A book that will be read and debated now and in the future, Why I Am a Hindu is a revelatory and original masterwork.
Review: Why I Am a Hindu is a timely book because the ancient Indian religion is being usurped for political reasons and there is a lot of confusion as to what Hinduism stands for. While the finer aspects of the religion have been debated, the present political climate where wearing the religion on your sleeve has become the new norm, this book serves a useful purpose. It chronicles the Hindu religion from its origins and discusses questions of Hindu identity including the newfound politics of Hinduism.
This is one of Tharoor’s better works. His earlier works were marked by a lot of research but resulted in fewer sales as they targeted a niche readership but lately, he has been writing for the masses.
The book Why I Am A Hindu is sort of a layman’s guide to the ancient religion that has stood the test of time and has gradually evolved into a massive political and socio-cultural force that not only unites but can also divide people at times.
The book starts from the origin of Hinduism and discusses later developments such as the Puranas, the Gita but do not expect religious commentary as the author is not a religious scholar. Nevertheless, the information here is quite correct and nothing seemed amiss.

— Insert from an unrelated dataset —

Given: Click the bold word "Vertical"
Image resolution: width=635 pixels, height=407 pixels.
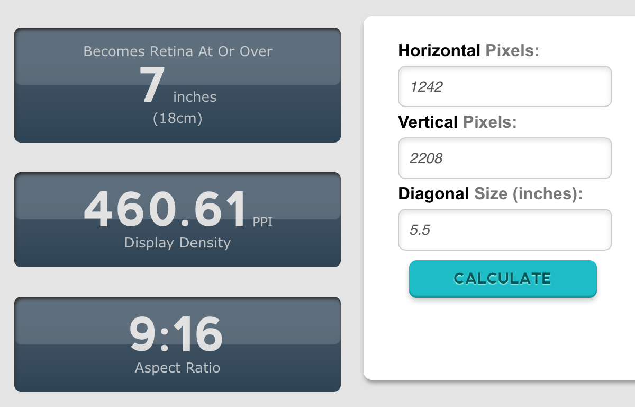Looking at the screenshot, I should coord(428,122).
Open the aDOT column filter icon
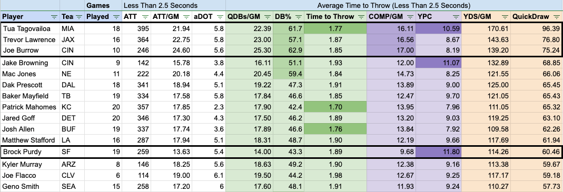563x192 pixels. point(220,16)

“The Puranas mark a significant development in Hinduism, with a much greater emphasis on the worship of Gods in human form, unlike the earlier Vedic faith…”
Almost all aspects of Hinduism have been fully covered in the book which must have called for massive research and the effort is praiseworthy.
The great Hindu religion is known for tolerance and acceptance which are the most significant hallmark features as it were- sadly the Hindu nationalist movement has tried to muzzle the voice of the moderates which is basically against the foundational teaching of the religion itself- that advocates discussion and dissent.
He is perhaps right in rejecting the political use of Hinduism as a tool of vote bank politics but his own party is quite guilty of playing the opposite vote bank card: that of minority appeasement. If the minority vote bank can be used as a political tool, then why not Hindu nationalism? It is only when the majority Hindus united against the political appeasement of minorities, do we see scholars protesting against this newfound force. The silence of intellectuals over vote bank politics during the earlier Congress rule was rather deafening. Nevertheless, religion and politics need to be kept separate from each other but I don’t see it happening anytime soon.
“There are basically two kinds of politics in our country; the politics of division and the politics of unity.”
Let’s just hope the politics of unity can prevail but aren’t all political parties in India somewhat guilty of playing the politics of division? This is something Tharoor should have also discussed in detail in his book.